Condizioni economiche. - L'economia, uscita dall'esperienza coloniale, è risultata condizionata da due fattori, e cioè: dall'orientamento socialista della nuova politica economica e dalla scoperta di idrocarburi nel Sahara.
L'agricoltura era in passato articolata su due forme di conduzione nettamente diverse: da un lato i poderi dei coloni europei (2.700.000 ha) resi fertili, irrigati e coltivati secondo moderne tecnologie meccanizzate, dall'altro una grande estensione di terre povere sfruttate dai fellahs in modo molto sommario. Il lungo periodo di sanguinosa guerriglia di liberazione portò alla decimazione di raccolti e greggi, sia per il desiderio dei proprietari di disinvestire, sia per l'impossibilità di dedicarsi con profitto alle attività rurali. La socializzazione dei poderi appartenenti un tempo agli europei, attuata negli anni 1962-63, portò al loro conferimento in autogestione a un quarto circa della popolazione rurale; la quota restante continuò a coltivare le terre secondo le teniche tradizionali. L'agricoltura rappresentò in periodo coloniale la maggior fonte di ricchezza del paese ed ora l'Ente nazionale della riforma agraria, che vigila sul settore, cerca di mantenere le posizioni acquisite. Nel 1970 occupava il 56% della popolazione attiva, ma le terre meno produttive risultavano sempre più minacciate di abbandono da parte degli agricoltori allettati dalle nuove attività industriali connesse con l'estrazione degl'idrocarburi.

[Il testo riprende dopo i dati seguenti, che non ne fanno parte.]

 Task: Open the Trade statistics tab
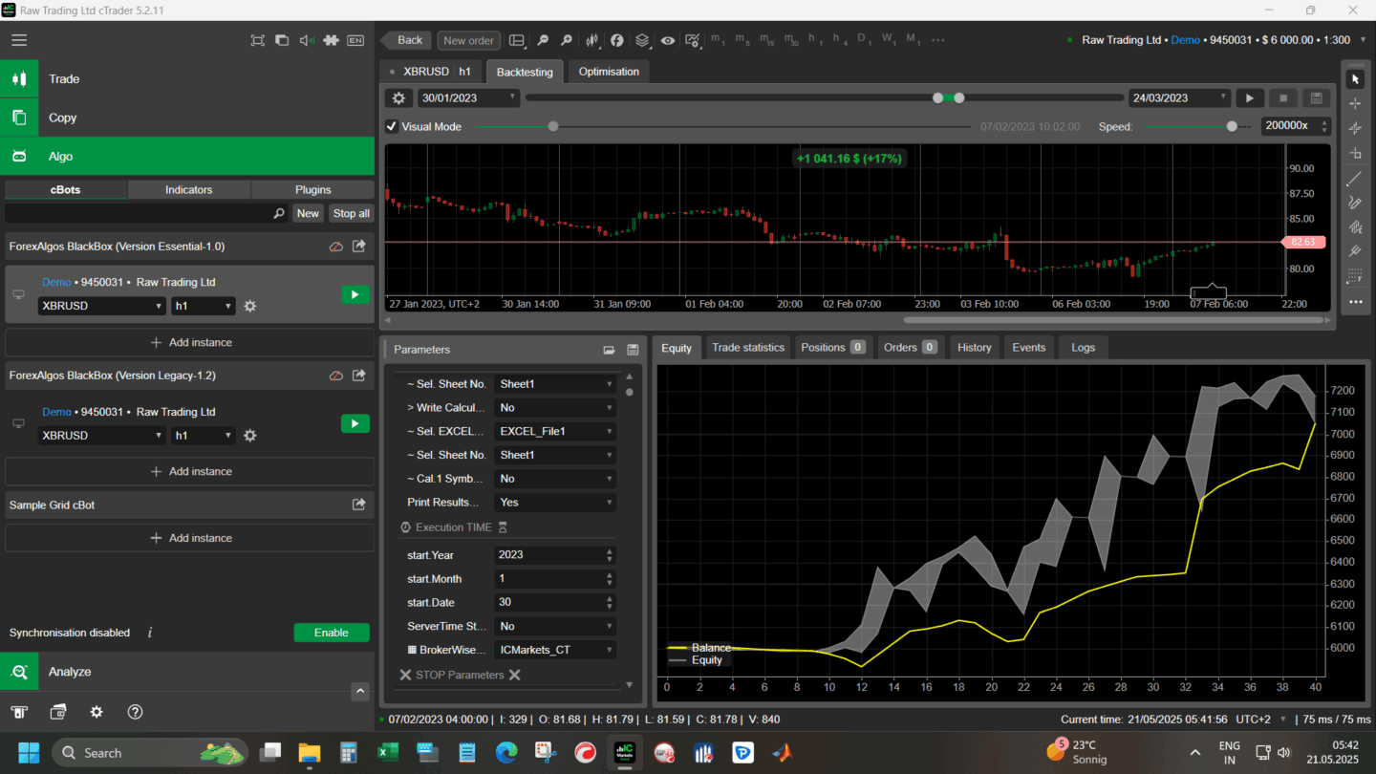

I cereali sono estesi su 3.200.000 ha, ma il rendimento è molto variabile in rapporto all'andamento del clima. La produzione di frumento ha raggiunto nel 1974 i risultati degli anni migliori toccando i 17.000.000 di quintali. L'orzo, invece, è rimasto sui 5.000.000 di q, quantità inferiore ai valori medi degli ultimi anni (6-7.000.000 di q). Le colture dell'olivo, del fico, della palma da datteri e il frutteto alimentano in misura notevole l'esportazione. Il venir meno del supporto francese al mercato algerino ha causato gravi squilibri dell'attività viti-vinicola, in passato tanto importante da occupare il terzo posto nella graduatoria mondiale del settore. Malgrado massicce importazioni sovietiche il ritmo produttivo è egualmente diminuito passando dai 18.000.000 di hl del 1959 ai 7.400.000 del 1974. La trascurabile domanda interna di vino, il cui consumo è vietato ai mussulmani, rende i produttori locali interamente dipendenti dal mercato estero. Le foreste occupano l'1% della superficie del paese. Nel 1974 hanno fornito 1.424.000 m3 di legname. Il sughero (10.924 t nel 1970) viene avviato in parte all'esportazione. L'allevamento ha segnato un netto miglioramento soltanto per gli ovini passando dal valore medio di 5.732.000 capi del periodo 1958-61 a quello di 8.100.000 del periodo 1970-74. Per il resto non si sono registrate particolari variazioni rispetto al passato: nel 1974 i caprini erano 2.400.000; i bovini 950.000, gli equidi 675.000, i cammelli 190.000. Con la partenza francese è stato poi quasi abbandonato l'allevamento dei suini, delle cui carni il Corano vieta il consumo. La pesca ha inizialmente sofferto per l'esodo di Spagnoli e Italiani, in passato particolarmente attivi nel settore, ma nell'ultimo decennio è da registrare una notevole ripresa; infatti nel 1974 ha raggiunto le 35.758 t di pescato.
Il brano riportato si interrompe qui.